------ SUPPLIED DATA

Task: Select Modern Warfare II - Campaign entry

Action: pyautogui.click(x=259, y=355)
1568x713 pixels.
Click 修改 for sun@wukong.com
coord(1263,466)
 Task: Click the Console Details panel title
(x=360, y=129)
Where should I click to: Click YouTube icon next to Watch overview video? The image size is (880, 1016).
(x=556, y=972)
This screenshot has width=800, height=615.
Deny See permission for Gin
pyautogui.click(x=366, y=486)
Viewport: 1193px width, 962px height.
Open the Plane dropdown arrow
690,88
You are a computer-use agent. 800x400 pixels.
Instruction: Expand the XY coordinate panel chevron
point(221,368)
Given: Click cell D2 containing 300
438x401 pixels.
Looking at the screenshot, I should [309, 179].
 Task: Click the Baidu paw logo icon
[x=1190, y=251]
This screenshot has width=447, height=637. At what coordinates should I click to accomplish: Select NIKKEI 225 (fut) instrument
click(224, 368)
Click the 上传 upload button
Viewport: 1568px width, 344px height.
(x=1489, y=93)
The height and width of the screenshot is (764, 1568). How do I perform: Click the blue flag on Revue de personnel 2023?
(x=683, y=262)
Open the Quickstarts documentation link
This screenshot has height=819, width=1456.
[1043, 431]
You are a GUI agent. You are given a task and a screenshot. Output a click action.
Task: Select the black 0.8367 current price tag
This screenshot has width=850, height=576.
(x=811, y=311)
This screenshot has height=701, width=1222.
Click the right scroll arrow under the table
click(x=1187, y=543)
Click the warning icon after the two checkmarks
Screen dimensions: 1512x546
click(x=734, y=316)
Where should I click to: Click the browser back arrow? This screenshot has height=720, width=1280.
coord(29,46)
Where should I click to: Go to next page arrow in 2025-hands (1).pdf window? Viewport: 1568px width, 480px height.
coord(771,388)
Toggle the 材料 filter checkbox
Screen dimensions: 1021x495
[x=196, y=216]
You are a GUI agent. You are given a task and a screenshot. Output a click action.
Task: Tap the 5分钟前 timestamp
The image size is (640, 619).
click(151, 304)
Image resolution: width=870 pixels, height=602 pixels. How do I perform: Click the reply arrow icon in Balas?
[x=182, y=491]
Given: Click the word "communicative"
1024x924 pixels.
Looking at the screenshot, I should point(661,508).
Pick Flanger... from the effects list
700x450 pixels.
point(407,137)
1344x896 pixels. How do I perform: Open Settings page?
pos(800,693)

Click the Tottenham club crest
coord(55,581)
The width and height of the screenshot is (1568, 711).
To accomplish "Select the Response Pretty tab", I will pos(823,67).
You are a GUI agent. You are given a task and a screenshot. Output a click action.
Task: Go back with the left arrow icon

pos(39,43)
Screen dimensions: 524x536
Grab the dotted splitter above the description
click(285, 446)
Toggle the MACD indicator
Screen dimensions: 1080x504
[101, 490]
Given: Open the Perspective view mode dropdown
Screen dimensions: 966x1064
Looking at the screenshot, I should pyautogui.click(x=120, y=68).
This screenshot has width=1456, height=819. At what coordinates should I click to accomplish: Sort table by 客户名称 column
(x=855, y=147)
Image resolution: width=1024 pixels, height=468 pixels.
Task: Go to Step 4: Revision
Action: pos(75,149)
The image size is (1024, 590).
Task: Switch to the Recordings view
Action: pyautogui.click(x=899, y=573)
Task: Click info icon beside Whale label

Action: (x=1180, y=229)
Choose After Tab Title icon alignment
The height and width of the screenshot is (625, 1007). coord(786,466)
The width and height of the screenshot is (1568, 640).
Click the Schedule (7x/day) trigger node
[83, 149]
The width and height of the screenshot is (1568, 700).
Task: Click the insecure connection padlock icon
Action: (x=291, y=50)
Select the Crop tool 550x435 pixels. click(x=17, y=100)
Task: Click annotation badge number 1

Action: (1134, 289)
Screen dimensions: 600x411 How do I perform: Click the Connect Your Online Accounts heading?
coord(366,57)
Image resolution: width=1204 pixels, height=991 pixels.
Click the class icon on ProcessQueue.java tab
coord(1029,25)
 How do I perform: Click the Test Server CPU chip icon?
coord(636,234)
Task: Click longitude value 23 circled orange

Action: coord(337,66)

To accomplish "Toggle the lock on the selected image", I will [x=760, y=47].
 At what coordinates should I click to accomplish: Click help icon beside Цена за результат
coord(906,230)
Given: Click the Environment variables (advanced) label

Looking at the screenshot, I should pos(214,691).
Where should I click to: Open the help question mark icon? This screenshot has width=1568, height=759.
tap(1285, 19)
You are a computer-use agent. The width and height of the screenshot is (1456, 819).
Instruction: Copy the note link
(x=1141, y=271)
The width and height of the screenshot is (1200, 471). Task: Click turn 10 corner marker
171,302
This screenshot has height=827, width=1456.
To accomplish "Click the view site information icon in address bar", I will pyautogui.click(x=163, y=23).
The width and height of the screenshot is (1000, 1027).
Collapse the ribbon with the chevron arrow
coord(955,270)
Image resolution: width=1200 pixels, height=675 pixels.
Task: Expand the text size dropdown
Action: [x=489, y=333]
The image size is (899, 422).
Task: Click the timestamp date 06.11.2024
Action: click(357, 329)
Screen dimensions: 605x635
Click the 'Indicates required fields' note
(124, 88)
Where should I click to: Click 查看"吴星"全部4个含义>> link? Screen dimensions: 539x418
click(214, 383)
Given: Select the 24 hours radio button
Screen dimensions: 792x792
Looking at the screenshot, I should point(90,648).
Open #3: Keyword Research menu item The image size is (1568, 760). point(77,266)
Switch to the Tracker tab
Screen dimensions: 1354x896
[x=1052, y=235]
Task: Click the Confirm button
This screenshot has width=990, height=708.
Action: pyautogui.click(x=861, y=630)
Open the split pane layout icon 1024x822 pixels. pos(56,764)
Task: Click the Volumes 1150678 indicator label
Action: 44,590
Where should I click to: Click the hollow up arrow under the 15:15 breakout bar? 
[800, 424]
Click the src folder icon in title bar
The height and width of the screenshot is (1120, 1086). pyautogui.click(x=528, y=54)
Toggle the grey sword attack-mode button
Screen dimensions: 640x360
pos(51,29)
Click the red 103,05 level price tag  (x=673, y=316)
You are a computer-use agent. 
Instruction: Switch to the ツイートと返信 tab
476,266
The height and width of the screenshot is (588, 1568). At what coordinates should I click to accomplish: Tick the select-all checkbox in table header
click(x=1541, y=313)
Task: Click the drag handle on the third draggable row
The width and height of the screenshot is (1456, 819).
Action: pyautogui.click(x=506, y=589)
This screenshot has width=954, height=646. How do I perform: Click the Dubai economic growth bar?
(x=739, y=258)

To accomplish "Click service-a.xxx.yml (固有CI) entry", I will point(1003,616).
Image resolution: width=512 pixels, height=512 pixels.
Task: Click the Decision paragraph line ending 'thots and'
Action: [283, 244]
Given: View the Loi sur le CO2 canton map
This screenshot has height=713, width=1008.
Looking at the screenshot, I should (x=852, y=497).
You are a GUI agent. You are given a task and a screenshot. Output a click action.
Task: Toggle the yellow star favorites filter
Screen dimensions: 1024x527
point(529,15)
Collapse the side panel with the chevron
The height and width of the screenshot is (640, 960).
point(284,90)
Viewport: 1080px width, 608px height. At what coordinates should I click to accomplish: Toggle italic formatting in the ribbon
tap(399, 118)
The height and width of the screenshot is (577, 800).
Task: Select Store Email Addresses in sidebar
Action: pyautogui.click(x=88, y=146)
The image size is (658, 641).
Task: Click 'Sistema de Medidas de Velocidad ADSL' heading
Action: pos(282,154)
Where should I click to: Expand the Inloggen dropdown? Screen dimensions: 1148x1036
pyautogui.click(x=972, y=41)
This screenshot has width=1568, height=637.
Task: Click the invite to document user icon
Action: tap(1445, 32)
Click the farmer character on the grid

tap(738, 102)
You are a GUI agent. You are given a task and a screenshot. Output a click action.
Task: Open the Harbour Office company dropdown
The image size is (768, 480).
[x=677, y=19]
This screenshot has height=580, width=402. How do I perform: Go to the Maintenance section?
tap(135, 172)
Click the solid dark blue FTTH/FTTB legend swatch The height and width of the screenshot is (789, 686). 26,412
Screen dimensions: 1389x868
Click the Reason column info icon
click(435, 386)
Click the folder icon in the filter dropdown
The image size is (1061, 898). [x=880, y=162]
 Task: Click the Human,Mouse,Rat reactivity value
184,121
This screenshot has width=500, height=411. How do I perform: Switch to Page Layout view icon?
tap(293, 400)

------------

§ REQUIREMENTS: Rewrite the records from the line with "The height and width of the screenshot is (764, 1568)." up to and including the line with "(x=811, y=311)" as a Markdown table with the columns Row and Record line, numbering each row and leaving out blank lines.

§ FINAL RESULT:
| Row | Record line |
|---|---|
| 1 | The height and width of the screenshot is (764, 1568). How do I perform: Click the blue flag on Revue de personnel 2023? |
| 2 | (x=683, y=262) |
| 3 | Open the Quickstarts documentation link |
| 4 | This screenshot has height=819, width=1456. |
| 5 | [1043, 431] |
| 6 | You are a GUI agent. You are given a task and a screenshot. Output a click action. |
| 7 | Task: Select the black 0.8367 current price tag |
| 8 | This screenshot has width=850, height=576. |
| 9 | (x=811, y=311) |